Exercise: Beneath this task are records; print exactly the stretch of them from the line with "2440x1512 pixels." through the line with "Switch to the 1day", both ends included.

[Stored dataset items]
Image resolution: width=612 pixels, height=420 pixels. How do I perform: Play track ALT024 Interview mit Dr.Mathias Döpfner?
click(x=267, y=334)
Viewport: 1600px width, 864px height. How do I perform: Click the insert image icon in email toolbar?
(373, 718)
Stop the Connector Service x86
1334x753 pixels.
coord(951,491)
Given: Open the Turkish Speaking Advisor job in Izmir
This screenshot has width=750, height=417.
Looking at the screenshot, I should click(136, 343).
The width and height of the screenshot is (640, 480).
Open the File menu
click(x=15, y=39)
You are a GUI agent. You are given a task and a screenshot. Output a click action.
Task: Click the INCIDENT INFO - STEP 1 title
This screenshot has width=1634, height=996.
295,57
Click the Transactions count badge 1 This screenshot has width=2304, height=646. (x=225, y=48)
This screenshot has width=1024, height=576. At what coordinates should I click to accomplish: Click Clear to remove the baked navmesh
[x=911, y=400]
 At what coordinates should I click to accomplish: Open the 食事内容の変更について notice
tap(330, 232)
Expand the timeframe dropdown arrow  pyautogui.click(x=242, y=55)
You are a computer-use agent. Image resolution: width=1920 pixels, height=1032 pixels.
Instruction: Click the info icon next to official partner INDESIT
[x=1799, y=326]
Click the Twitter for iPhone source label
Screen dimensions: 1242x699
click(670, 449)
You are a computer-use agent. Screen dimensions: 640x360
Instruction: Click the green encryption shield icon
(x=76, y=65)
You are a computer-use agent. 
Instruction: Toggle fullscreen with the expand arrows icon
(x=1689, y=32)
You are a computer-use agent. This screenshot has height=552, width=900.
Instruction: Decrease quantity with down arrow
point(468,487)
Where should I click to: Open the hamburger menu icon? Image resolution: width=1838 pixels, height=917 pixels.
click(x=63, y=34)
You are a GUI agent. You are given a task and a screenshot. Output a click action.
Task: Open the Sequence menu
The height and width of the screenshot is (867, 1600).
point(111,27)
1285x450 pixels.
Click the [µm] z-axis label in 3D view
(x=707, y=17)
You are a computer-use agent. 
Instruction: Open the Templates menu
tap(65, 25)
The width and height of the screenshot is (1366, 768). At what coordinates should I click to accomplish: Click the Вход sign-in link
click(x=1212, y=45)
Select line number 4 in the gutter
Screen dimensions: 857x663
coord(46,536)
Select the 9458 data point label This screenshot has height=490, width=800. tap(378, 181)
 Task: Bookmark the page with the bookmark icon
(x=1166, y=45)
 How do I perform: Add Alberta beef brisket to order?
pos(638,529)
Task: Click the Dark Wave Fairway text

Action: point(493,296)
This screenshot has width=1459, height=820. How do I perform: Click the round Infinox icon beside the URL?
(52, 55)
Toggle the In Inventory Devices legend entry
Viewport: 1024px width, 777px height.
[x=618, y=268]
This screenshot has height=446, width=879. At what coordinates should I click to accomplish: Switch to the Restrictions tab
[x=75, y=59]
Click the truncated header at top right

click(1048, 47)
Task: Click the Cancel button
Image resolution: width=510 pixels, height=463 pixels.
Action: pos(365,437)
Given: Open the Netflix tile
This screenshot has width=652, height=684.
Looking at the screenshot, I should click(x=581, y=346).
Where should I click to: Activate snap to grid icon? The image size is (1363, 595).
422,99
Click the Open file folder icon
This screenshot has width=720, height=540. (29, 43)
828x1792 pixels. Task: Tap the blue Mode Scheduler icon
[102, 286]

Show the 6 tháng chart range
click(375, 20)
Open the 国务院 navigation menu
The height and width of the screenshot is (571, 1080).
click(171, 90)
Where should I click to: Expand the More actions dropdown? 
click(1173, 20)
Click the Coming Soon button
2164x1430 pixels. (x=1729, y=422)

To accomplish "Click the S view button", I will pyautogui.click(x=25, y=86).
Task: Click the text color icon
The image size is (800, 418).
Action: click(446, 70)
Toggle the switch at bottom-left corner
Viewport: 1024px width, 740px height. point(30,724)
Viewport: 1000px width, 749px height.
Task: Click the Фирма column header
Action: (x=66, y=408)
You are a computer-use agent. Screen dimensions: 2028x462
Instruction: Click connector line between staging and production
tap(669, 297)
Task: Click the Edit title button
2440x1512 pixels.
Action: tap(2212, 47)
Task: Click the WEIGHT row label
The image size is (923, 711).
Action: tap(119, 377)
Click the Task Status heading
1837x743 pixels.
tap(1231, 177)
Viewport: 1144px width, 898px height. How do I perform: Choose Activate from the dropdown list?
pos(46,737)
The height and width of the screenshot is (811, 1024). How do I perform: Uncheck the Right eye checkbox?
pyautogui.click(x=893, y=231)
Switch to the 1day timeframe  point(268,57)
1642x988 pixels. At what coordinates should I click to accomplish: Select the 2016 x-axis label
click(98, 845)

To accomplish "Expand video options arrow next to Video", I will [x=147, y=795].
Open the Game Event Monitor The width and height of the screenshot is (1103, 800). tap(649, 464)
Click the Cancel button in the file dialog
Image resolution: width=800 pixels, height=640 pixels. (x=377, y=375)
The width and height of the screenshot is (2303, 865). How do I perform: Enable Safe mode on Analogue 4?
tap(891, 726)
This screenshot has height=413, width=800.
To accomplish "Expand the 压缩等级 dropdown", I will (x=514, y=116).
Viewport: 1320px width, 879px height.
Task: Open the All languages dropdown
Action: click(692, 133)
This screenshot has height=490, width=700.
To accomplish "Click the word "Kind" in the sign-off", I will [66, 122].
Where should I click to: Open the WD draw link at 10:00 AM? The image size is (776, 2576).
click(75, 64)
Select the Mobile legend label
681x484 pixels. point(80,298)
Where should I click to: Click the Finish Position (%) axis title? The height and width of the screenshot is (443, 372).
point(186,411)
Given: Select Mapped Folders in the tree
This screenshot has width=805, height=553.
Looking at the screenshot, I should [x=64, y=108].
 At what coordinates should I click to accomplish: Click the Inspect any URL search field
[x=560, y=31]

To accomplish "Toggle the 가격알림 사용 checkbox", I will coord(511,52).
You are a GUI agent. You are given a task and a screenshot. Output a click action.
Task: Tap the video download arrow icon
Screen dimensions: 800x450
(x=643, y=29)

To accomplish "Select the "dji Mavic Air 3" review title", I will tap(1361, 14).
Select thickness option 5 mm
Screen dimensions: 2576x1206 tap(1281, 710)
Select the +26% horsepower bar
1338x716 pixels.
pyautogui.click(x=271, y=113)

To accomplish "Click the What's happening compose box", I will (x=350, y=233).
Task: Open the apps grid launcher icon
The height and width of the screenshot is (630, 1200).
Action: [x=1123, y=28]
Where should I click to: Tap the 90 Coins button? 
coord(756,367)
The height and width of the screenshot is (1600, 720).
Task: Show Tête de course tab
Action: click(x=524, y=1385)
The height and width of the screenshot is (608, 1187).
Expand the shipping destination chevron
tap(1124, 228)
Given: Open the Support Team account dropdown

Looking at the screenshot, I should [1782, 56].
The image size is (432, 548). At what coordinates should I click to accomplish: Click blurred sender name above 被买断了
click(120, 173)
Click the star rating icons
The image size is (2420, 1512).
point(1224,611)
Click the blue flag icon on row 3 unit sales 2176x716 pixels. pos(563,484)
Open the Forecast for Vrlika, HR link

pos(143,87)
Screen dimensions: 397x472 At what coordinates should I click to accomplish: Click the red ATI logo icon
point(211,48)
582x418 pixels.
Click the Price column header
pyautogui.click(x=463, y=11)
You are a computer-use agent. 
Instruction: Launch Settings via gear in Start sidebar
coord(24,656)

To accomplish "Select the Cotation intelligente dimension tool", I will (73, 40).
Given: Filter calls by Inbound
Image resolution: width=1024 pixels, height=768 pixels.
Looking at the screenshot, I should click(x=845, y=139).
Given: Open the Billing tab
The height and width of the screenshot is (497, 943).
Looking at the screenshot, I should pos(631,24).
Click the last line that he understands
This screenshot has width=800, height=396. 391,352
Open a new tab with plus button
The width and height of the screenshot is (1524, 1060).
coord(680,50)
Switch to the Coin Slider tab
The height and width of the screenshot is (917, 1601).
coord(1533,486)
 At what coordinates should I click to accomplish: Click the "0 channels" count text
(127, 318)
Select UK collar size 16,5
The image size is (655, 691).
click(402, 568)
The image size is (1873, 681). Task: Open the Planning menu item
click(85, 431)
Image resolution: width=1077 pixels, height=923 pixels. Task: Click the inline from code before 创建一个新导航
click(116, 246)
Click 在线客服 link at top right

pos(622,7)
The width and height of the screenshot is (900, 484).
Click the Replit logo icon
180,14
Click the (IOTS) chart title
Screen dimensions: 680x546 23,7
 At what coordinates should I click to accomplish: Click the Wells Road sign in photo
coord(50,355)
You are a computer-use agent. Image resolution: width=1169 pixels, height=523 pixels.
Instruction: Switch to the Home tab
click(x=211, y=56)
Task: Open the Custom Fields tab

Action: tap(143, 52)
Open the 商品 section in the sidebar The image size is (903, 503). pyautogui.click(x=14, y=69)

Answer space:
2440x1512 pixels.
Action: tap(2212, 47)
Task: Click the WEIGHT row label
The image size is (923, 711).
Action: tap(119, 377)
Click the Task Status heading
1837x743 pixels.
tap(1231, 177)
Viewport: 1144px width, 898px height. How do I perform: Choose Activate from the dropdown list?
pos(46,737)
The height and width of the screenshot is (811, 1024). How do I perform: Uncheck the Right eye checkbox?
pyautogui.click(x=893, y=231)
Switch to the 1day timeframe  point(268,57)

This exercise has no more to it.